Mark Twain was surely right. "Unquestionably the person that can get lowest down in cringing before royalty and nobility, and can get most satisfaction out of crawling on his belly before them, is an American. Not all Americans, but when an American does it he makes competition impossible."
Consider, too, that Twain never had the pleasure of witnessing American morning television and its ridiculous habit of fawning over, successively, Prince William's engagement, his marriage to Kate Middleton and now, the happy news that the next stage of the succession is on the point of being secured.
I recall experiencing some of this first-hand. When Queen Elizabeth enjoyed a state visit to Washington in the summer of 2007, you should have seen the palaver. I lived in Washington in those days and was mildly taken aback by all the upper-crust hysteria. My, how members of the imperial capital's elite scrambled for the merest glimpse of royal flesh.

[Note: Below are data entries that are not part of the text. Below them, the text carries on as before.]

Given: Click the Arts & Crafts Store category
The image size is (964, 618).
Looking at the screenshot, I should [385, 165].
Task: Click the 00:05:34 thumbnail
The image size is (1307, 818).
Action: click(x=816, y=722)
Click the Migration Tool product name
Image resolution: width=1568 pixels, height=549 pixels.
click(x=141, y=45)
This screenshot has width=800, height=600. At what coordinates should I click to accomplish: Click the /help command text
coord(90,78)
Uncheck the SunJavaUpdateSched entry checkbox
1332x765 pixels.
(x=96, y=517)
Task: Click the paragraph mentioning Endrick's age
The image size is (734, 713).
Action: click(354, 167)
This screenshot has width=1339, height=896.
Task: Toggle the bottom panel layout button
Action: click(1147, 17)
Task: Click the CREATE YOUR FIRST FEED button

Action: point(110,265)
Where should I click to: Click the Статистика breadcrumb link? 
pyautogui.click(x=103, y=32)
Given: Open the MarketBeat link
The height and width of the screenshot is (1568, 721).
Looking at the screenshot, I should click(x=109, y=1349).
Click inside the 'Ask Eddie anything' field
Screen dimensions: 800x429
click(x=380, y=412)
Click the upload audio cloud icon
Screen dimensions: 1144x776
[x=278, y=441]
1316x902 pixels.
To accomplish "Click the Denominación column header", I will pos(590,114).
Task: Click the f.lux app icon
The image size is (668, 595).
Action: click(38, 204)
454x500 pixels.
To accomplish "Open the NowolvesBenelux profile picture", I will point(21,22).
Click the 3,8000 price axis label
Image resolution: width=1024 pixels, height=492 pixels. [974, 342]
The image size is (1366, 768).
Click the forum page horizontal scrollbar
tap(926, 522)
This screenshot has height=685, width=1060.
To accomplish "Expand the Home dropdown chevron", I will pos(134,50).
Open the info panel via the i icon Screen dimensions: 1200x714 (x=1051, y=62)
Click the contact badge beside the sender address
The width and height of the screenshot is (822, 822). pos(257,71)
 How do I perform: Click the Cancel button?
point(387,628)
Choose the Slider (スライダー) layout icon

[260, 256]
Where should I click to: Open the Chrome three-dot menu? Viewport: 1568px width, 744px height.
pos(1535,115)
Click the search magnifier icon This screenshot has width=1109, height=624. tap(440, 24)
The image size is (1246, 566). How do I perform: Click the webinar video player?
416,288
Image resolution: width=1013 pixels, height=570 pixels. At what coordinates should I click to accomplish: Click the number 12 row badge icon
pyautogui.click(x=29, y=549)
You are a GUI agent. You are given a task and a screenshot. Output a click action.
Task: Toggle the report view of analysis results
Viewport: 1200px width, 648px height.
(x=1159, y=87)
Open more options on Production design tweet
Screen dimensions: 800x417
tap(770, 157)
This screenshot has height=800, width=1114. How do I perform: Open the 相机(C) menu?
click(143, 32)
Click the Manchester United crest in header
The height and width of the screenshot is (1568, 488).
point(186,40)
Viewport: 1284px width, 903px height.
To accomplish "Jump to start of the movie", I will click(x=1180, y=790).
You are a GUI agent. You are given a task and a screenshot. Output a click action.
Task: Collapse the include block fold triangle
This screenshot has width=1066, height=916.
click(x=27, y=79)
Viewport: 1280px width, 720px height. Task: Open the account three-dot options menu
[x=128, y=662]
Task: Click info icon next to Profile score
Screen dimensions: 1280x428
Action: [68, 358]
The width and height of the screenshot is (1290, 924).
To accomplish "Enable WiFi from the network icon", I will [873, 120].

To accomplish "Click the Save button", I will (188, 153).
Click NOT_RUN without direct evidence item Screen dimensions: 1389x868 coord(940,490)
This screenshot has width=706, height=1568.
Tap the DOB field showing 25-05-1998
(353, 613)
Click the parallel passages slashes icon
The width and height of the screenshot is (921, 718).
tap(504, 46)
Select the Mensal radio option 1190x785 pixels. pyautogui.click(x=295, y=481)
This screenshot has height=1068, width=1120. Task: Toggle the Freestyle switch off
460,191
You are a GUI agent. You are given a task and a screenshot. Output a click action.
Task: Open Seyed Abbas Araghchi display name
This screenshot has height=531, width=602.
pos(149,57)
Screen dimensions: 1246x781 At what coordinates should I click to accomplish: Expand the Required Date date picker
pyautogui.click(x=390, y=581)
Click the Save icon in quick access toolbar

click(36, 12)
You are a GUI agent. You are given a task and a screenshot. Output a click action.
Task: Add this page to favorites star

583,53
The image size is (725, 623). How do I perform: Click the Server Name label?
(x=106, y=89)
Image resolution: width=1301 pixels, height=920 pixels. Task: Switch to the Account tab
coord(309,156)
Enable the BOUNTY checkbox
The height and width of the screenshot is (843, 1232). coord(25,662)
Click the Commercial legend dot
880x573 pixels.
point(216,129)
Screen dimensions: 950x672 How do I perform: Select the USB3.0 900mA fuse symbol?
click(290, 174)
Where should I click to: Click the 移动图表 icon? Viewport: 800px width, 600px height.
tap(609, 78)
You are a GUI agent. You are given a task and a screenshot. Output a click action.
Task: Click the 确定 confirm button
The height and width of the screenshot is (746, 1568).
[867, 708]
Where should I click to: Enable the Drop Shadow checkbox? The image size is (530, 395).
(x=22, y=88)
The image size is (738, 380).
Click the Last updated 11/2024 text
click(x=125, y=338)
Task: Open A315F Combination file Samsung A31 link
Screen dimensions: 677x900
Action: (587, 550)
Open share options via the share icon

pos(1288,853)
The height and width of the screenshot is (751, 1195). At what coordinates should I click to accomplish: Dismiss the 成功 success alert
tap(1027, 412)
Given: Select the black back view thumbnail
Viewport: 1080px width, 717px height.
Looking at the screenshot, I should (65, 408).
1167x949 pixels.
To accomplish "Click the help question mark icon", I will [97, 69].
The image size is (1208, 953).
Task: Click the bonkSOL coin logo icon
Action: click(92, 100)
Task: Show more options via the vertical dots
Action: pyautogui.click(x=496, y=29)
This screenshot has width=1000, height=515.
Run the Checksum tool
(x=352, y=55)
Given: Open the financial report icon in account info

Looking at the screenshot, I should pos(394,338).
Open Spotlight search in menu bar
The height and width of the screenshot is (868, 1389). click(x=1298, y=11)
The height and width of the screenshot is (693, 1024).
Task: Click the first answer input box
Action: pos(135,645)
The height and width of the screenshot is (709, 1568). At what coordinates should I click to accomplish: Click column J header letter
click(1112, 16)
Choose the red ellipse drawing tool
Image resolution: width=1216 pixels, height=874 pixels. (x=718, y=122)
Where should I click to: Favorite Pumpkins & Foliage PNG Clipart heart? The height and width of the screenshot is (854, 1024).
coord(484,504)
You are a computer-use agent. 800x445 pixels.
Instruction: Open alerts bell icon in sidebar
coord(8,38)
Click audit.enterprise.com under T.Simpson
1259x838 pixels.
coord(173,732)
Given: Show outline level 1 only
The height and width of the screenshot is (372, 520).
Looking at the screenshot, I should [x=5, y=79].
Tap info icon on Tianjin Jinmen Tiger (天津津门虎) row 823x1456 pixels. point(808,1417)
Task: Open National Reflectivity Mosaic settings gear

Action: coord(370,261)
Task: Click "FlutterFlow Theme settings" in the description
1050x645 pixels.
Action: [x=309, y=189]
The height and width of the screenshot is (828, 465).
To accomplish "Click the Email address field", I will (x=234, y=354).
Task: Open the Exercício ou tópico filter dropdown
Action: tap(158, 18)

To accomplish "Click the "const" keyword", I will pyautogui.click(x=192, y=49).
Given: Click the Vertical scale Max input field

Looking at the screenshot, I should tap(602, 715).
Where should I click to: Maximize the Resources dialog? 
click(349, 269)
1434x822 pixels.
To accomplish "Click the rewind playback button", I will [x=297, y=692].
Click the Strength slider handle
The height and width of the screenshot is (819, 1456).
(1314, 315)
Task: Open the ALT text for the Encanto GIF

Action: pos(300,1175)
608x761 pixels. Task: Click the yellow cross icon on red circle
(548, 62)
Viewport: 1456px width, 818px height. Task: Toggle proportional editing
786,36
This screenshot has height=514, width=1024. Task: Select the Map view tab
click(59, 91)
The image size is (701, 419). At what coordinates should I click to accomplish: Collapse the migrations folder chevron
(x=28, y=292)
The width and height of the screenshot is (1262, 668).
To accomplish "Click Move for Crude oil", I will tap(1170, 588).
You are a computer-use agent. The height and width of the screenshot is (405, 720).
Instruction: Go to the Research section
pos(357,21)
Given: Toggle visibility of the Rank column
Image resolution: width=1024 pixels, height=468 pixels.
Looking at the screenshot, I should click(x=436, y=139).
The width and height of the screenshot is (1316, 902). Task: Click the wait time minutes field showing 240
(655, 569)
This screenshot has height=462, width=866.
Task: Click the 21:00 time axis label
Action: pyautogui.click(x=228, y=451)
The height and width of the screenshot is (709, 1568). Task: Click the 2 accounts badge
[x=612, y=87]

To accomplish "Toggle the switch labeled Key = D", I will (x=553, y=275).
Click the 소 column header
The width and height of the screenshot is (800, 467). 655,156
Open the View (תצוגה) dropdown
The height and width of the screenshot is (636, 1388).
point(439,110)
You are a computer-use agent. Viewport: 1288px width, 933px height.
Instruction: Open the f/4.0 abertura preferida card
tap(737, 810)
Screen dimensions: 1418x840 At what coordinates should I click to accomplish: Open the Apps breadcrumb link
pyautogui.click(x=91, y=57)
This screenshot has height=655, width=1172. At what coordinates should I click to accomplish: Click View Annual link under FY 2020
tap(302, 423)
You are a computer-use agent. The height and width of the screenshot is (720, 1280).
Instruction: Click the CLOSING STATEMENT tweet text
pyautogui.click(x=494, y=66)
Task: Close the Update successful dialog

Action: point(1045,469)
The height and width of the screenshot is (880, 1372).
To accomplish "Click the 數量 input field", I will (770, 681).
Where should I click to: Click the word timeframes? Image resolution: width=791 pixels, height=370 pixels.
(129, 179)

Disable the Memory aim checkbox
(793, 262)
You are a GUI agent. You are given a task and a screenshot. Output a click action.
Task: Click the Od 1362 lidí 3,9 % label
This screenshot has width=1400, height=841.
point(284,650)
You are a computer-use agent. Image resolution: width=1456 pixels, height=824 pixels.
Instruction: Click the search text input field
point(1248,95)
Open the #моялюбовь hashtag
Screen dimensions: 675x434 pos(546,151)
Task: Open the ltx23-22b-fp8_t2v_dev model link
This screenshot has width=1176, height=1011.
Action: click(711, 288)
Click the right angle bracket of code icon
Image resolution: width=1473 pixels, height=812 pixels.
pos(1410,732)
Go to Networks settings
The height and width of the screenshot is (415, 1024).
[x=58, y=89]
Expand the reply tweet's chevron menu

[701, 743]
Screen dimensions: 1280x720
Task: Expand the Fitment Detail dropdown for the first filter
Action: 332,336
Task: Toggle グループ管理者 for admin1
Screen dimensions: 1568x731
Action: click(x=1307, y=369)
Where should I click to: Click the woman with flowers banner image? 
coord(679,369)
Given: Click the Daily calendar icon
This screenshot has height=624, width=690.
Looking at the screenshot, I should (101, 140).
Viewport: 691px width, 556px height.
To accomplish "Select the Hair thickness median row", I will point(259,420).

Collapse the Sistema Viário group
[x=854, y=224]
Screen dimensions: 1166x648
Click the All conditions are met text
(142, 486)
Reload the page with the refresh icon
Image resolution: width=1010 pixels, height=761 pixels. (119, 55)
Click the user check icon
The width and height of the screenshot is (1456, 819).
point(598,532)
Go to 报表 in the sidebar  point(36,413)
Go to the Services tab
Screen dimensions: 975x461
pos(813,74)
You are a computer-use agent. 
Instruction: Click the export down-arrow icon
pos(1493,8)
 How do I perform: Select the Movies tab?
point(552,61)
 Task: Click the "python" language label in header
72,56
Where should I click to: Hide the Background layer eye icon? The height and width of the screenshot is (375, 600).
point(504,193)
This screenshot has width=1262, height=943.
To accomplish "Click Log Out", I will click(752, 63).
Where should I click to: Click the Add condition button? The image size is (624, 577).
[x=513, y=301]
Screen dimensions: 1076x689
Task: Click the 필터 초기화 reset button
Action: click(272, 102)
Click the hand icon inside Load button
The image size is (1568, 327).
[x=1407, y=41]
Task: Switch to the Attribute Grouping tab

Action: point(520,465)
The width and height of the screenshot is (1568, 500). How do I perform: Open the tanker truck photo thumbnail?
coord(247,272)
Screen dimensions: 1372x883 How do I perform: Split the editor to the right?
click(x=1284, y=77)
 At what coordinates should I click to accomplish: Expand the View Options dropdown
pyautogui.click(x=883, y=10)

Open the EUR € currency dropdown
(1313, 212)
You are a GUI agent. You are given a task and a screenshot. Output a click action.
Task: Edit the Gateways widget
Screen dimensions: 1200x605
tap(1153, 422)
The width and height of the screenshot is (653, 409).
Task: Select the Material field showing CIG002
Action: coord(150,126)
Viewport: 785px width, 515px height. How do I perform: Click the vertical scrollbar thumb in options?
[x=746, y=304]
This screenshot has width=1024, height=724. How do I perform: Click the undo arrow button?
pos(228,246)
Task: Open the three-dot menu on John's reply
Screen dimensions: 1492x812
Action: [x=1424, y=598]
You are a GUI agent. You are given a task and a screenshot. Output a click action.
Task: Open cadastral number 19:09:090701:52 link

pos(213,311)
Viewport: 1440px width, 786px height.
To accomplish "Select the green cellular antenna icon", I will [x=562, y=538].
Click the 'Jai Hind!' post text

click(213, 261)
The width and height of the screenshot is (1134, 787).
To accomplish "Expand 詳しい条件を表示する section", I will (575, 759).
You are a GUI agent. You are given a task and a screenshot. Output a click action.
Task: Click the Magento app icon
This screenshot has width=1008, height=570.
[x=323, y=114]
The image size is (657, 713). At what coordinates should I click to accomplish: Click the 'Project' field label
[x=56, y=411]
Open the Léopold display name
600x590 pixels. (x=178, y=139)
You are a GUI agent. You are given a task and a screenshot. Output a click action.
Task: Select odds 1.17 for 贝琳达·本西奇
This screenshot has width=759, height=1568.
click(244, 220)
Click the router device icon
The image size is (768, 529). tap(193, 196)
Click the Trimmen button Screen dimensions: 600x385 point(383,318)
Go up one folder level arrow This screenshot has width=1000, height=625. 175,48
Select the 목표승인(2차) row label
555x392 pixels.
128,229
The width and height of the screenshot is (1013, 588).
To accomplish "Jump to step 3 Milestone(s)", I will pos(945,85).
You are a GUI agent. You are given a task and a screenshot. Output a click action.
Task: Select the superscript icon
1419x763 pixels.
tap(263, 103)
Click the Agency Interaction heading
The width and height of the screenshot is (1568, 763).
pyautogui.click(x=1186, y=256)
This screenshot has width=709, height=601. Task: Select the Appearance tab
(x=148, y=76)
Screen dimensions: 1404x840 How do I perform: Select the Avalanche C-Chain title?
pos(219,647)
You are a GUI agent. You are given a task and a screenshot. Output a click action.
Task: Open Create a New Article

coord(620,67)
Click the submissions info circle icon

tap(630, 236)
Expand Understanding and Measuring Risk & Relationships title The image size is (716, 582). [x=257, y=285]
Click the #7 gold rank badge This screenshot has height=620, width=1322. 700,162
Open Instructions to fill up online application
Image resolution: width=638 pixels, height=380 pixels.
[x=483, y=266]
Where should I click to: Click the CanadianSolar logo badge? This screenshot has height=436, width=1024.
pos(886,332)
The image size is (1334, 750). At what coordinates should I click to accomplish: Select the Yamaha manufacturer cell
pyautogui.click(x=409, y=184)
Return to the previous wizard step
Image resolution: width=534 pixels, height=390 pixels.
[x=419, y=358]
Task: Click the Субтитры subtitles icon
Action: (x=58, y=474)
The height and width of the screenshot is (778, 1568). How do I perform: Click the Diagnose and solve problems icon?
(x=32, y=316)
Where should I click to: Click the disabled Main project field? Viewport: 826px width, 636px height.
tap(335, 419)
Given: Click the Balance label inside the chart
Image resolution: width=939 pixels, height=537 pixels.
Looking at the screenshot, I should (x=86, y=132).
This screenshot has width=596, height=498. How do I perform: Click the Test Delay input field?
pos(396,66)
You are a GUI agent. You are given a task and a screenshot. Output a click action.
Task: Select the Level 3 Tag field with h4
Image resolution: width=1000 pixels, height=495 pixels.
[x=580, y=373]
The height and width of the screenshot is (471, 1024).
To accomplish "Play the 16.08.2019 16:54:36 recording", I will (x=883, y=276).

At a garden party hosted by the British embassy, members of Congress and what remains of (or passes for) Georgetown society could have been mistaken for teen-age girls queuing for tickets to see "One Direction." (Tough-hearted British journalists, of course, did their best to hide their amusement at this spectacle behind a mask of laconic detachment.) Needless to say, this didn't happen when other heads-of-state came to town.
The American fascination with the British royals is hardly new, even if it has been magnified and encouraged by a culture ever more in thrall to celebrity and an age in which trivia and gossip are privileged by carrying around Google on your phone. Much of the rot set in with Princess Diana, whose "fairytale" wedding to Prince Charles descended into a gruesome - if compelling - soap opera.